-- Text extract --
>> begin

# Scott dealer finally getting a Scott...



## PlatyPius (Feb 1, 2009)

Since I'm a Scott dealer, I figured I should probably be riding one.

So, I ordered this today (along with a bunch of new Speedsters):










I hope to have it built up before 2011.


----------



## Gamecocktaco (Sep 30, 2009)

can you get Scott apparel and accessories also? Or just bikes for the most part?

Dealer here in town either can't get or won't get any of the apparel line.

thanks.


----------



## PlatyPius (Feb 1, 2009)

Gamecocktaco said:


> can you get Scott apparel and accessories also? Or just bikes for the most part?
> 
> Dealer here in town either can't get or won't get any of the apparel line.
> 
> thanks.


Yeah, I can get everything. I ordered myself a pair of shoes too, and considered getting the complete Columbia kit. Until I found out they didn't stock size "Fat-Arse".


----------



## Argentius (Aug 26, 2004)

Are scott's good bikes?

Okay, sry, I had to...




PlatyPius said:


> Yeah, I can get everything. I ordered myself a pair of shoes too, and considered getting the complete Columbia kit. Until I found out they didn't stock size "Fat-Arse".


----------



## PlatyPius (Feb 1, 2009)

Argentius said:


> Are scott's good bikes?
> 
> Okay, sry, I had to...




Got a package addressed to: "Covered Beets Cyclery" yesterday....


----------



## ROAD&DIRT (Mar 27, 2009)

PlatyPius said:


> Yeah, I can get everything. I ordered myself a pair of shoes too, and considered getting the complete Columbia kit. Until I found out they didn't stock size "Fat-Arse".

>> end

-- Recorded data --
>> begin

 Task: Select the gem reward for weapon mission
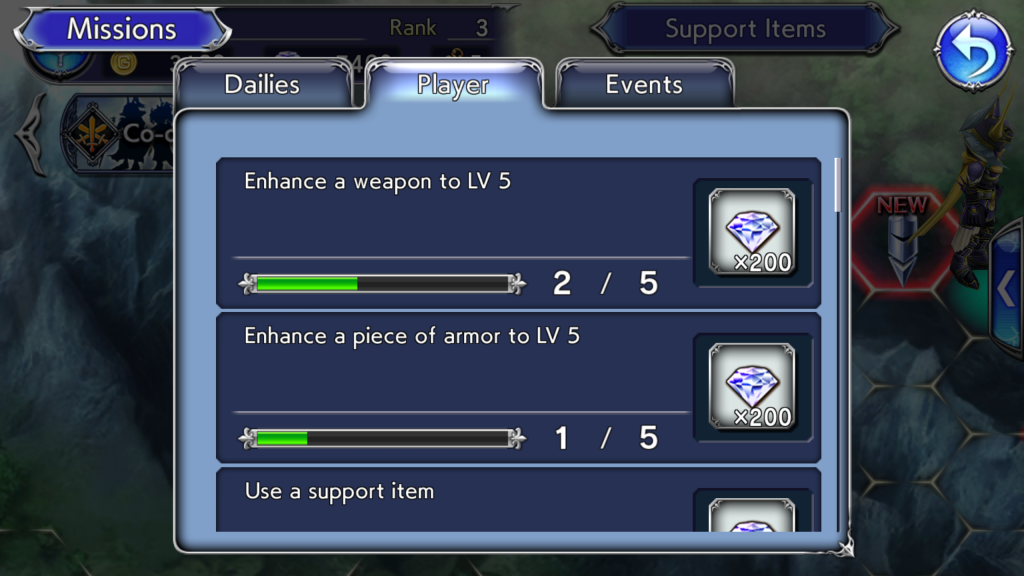click(x=752, y=232)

>> end

-- Work required --
In the forum thread about a Scott dealer, to what name was the package that PlatyPius received addressed?

-- Response below --
"Covered Beets Cyclery"